Friday, May 23, 2014

Memorial Day 2014

Since I founded the Free State Foundation in 2006, this is the seventh Memorial Day message I’ve written. You can find links to the others at the end. More than most others, this is a bit more personal.

I want to relate two different stories from two different times – but both in the spirit of honor and remembrance on Memorial Day.

First. From 1969 – 1975, I served in the U. S. Army Reserve as a medical corpsman. After completing basic training at Fort Polk and medical corpsman training at Fort Sam Houston, aside from two weeks on duty each summer, for five and a half years I spent one weekend a month on duty, first at Womack Army Hospital at Fort Bragg, North Carolina, and then at Walter Reed Army Hospital in D.C. About 75% of this hospital time, especially during the first three years, consisted of cleaning and dressing all manner of wounds suffered by soldiers returning from Vietnam.

I don’t want to suggest, of course, that you need to have had this personal experience to be very troubled by the reported doctored records and delays at the Veterans Administration hospitals. But having personally seen so many soldiers returning from battle maimed, I want to say here, on Memorial Day, that whatever problems exist in the VA hospital system – and they seem serious – need to be fixed, and as quickly as possible. This should not be a partisan issue. It is rather a matter of a nation respecting and honoring the service of its veterans.

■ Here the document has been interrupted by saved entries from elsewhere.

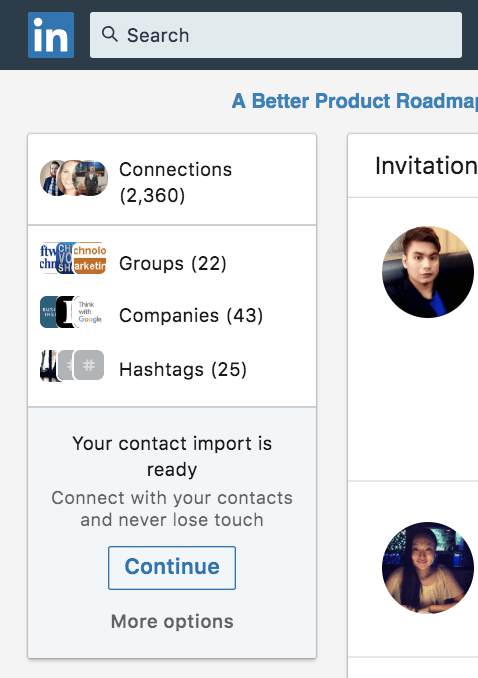Click the Hashtags icon cluster
Image resolution: width=478 pixels, height=678 pixels.
coord(72,365)
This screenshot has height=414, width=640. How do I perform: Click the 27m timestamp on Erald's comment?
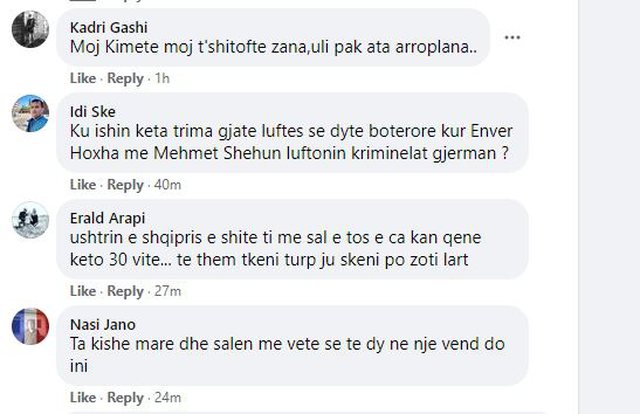coord(168,291)
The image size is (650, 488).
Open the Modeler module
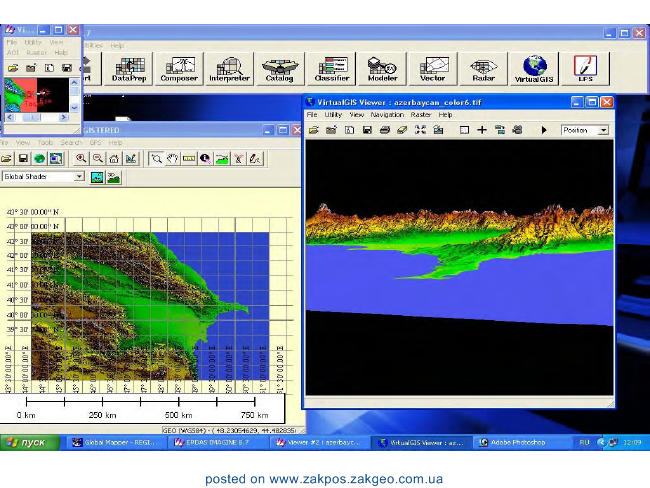click(x=382, y=69)
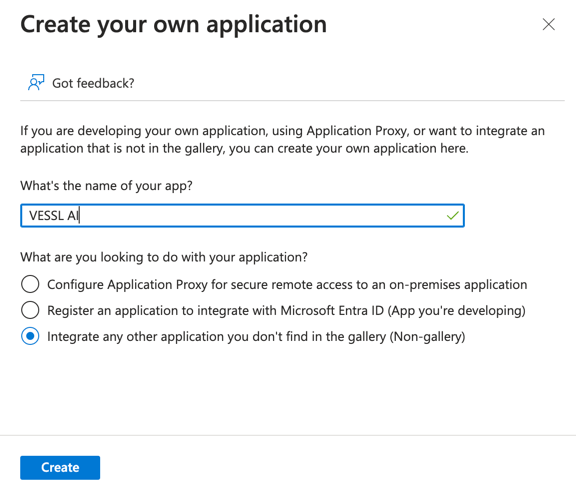
Task: Click the Create your own application heading
Action: click(173, 25)
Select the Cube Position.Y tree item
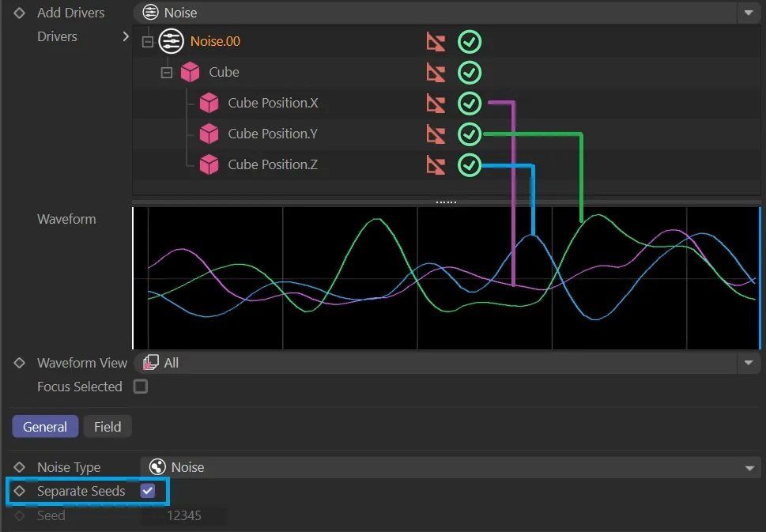 pos(273,134)
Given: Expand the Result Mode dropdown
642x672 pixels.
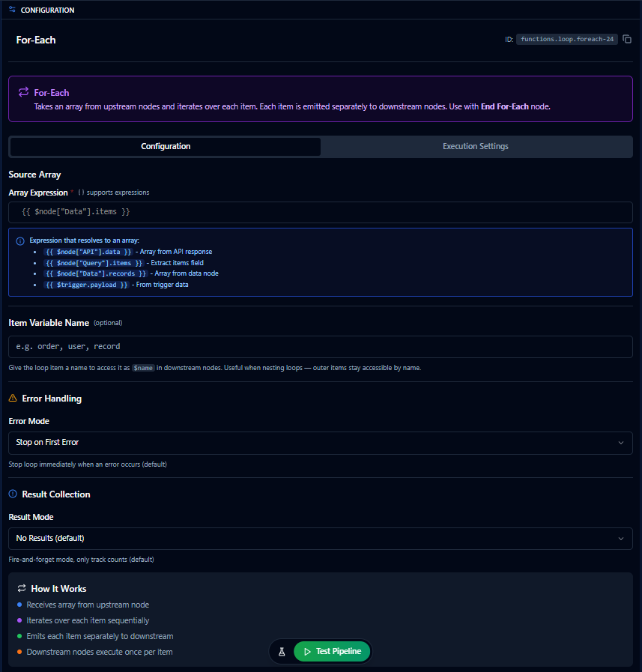Looking at the screenshot, I should (x=320, y=539).
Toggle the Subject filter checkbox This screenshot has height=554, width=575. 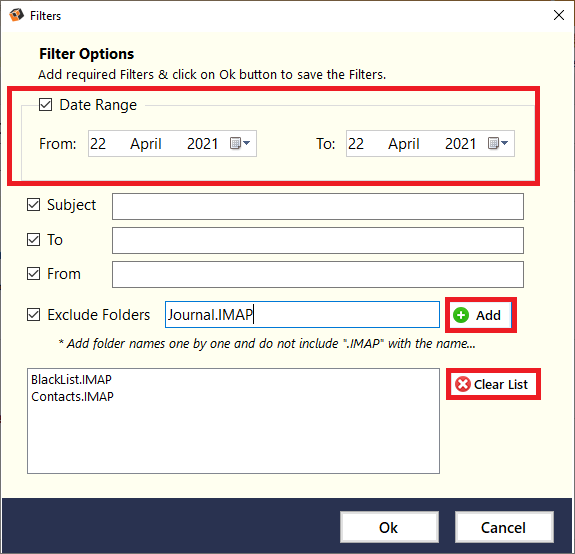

Second. My father served in the Army in WWII as a warrant officer in the 68th Armored Infantry Battalion of the 14th Armored Division of the Seventh Army. He was in charge of a transportation unit responsible for trucking supplies and food from behind the lines up to the front – and then bringing back the dead and wounded.

On the side of each of the trucks in my father’s unit was painted: "Norma I," "Norma II," "Norma III," "Norma IV," and so forth. Norma was my mother. She was 19 when she and my father got married a few months before he shipped out for Europe.
There is something important about the trucks named "Norma," and the men who drove the trucks. In 1997, when my father was 80 years old, he told me this story, as I related in a 1998 piece published in the Potomac Review:

Dad retuned to his suitcase and pulled out three photographic prints of his entire company, seventy-nine men in all. He pointed to a soldier next to him, a warrant officer named Norman Wemple, and in a voice with an almost imperceptible quiver, stated, “he got blown up by a direct hit in March 1945 while driving Norma II. Norman was one of my best buddies in our company and a damn good mechanic too.”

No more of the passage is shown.